Une entreprise peut en effet générer un profit extraordinaire sans lien avec ses activités productives, son cœur de métier. Par exemple, une société peut réaliser une opération immobilière en vendant ses locaux actuels pour en acheter ou en louer d’autres à plus bas coûts, profitant d’une hausse des prix de l’immobilier où se trouvaient ses anciens locaux. Ce genre d’entrée d’argent ne se reproduit guère, c’est pourquoi l’effet positif momentané n’est pas représentatif de la profitabilité à long terme de l’entreprise.

De plus, un taux d’inflation important gonfle artificiellement les données nominales des bénéfices.
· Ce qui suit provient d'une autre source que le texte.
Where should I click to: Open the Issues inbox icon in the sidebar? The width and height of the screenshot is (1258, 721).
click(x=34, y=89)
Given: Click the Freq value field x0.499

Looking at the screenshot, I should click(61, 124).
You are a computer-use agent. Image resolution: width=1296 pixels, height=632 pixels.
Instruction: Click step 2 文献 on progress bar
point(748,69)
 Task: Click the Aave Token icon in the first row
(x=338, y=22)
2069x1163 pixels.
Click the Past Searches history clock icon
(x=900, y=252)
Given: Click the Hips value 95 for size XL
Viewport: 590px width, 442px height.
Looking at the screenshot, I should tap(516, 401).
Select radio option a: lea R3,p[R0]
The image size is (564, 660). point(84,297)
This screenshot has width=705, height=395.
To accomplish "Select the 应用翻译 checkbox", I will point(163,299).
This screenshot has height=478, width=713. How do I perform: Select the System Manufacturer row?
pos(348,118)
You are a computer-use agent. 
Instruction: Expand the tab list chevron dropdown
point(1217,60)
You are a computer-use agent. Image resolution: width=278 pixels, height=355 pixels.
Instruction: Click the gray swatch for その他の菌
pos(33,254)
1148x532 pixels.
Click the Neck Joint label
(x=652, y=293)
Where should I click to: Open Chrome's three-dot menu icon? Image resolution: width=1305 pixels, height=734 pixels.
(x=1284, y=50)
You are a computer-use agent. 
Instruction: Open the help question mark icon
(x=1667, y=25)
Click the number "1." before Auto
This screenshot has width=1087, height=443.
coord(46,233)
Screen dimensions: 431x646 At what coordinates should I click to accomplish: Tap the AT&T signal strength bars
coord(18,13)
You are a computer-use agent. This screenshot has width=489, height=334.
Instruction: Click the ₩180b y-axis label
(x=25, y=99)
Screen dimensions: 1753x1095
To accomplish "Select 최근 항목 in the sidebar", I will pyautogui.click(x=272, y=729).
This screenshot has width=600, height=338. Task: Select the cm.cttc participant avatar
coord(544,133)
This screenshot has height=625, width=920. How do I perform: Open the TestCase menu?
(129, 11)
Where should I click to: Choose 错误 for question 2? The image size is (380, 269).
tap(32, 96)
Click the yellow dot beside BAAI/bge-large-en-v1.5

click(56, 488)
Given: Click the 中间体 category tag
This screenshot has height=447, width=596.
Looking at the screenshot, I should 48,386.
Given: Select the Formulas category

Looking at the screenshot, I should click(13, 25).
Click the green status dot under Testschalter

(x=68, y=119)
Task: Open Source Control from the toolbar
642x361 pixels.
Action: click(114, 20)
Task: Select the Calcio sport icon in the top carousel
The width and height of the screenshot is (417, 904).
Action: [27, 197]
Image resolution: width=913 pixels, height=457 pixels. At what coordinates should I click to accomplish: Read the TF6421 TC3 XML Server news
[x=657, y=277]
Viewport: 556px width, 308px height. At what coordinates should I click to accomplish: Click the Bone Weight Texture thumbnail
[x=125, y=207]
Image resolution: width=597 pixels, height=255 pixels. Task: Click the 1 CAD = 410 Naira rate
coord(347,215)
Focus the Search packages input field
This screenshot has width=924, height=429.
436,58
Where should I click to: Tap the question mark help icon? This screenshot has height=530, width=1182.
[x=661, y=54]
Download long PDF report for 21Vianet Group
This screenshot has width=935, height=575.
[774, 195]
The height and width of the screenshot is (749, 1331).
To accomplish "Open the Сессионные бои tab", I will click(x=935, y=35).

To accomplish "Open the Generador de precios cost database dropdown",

Ainsi, des sociétés peuvent donner l’illusion à l’investisseur inattentif d’être profitables alors qu’en vérité leurs profits ne font guère plus que de compenser l’inflation, donc la perte de valeur de l’unité monétaire en jeu.

Enfin, en rachetant ses propres actions et en réduisant par la même le nombre d’actions en circulation, une société peut manipuler les données de ses bénéfices exprimés sous forme de bénéfices par actions (EPS – Earnings Per Share) ou encore sous la forme de l’indice fondamentaliste du ratio de prix de l’action aux bénéfices par action, le P/E ou PER. De la sorte, une entreprise accusant un déclin de ses revenus nets pourrait afficher une hausse de ses bénéfices par actions.

L’investisseur sera donc attentif aux bénéfices de l’entreprise vis-à-vis du nombre d’actions en circulation. Il devra ajuster les données présentant les bénéfices par actions au nombre d’actions effectivement disponibles.

Bien entendu, cette manipulation est d’autant plus problématique si l’entreprise en question s’endette afin d’obtenir les fonds nécessaires au rachat de ses propres actions.